I know this might seem reductive but when you say "look where everyone is looking", the answer hasn't really changed since the 2010s — it's our phones.
(and to some extent, monitors if you account for the amount of time 9-5 people spend on their work laptops or screens. desktop is not dead but that's another matter)
The hot apps are for now, chatbots and vertical shortform platforms. We know advertisers get much better bang for their buck marketing where the influencers are.
Google is "dead" because search advertising is much worse at figuring you out and showing you stuff when you're not necessarily looking for it. But Google can easily advertise where the eyeballs are - your phones.
We must remember that enshittification is an ongoing process and Google has the power to reach billions of people, one shitty update at a time.
From their POV, it definitely feels like a miss that they don't own a successful and dedicated social media platform.
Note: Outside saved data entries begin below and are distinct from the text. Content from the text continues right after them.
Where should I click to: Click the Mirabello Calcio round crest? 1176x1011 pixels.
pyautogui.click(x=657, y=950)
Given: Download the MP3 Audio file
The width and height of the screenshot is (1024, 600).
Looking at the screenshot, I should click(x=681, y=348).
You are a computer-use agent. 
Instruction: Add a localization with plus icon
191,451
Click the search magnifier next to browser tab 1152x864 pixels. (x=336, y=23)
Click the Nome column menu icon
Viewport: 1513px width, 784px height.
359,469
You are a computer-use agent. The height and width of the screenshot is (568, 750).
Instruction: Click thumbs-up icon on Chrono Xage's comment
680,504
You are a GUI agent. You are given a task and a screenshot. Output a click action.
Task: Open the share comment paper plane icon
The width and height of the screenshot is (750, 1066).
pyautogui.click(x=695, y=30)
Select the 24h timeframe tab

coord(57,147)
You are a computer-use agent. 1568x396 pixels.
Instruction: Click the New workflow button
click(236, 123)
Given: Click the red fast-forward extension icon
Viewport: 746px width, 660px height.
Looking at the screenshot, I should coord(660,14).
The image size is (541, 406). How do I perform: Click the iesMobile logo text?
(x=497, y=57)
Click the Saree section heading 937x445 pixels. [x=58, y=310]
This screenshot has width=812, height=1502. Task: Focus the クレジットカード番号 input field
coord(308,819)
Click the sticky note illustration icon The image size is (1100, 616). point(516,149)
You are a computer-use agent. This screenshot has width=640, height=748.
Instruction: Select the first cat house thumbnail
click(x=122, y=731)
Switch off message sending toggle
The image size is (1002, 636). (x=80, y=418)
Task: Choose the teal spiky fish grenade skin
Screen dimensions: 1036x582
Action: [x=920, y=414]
Maybe they will make another foray into it.
>Look where everyone is looking and you'll find your answer there. It may not be in the same form as Google adwords, but the game is the same. Leveraging attention.
The chill that ran down my spine when I realized that you and TFA think that the part people care about is Google as an ad platform, and not as a way to access websites.
I actually don't care. Most people don't. We care about the quality of service. Aside from Google employees and shareholders, I assume that most users would prefer a useful service that barely makes the company any money, versus a money-printer that's useless and a PITA to use.
The person kept making the comment that she couldn't see/find the puck and it made it frustrating to watch.
As a goalie, not being able to see the puck is pretty normal (especially with big bodies trying to screen you).
What I told her was that what matters a lot more than where the puck is, is where it's going to be in about two seconds. But the next best thing is to know where the puck is now.
If you can't see the puck then look at the players and as a last resort, look at the ref. 99% of the time they will be looking at the puck. Look where they're looking and soon enough it will appear.
I think this applies very much to this whole Google question.
The puck is gone (or on the way to the other side of the rink) and everyone is confused where it is or where it's going.
Look where everyone is looking and you'll find your answer there. It may not be in the same form as Google adwords, but the game is the same. Leveraging attention.
The tactics were different during the phonebook days (it was having your business start with the letter "A") as opposed to Google and will be different for the next thing as well.
From what I can tell, everyone seems to be looking at chatbots and vertical, shortform video. Not sure how that plays out in terms of advertising, but in terms of the answer to this article's question, that seems like a good place to start.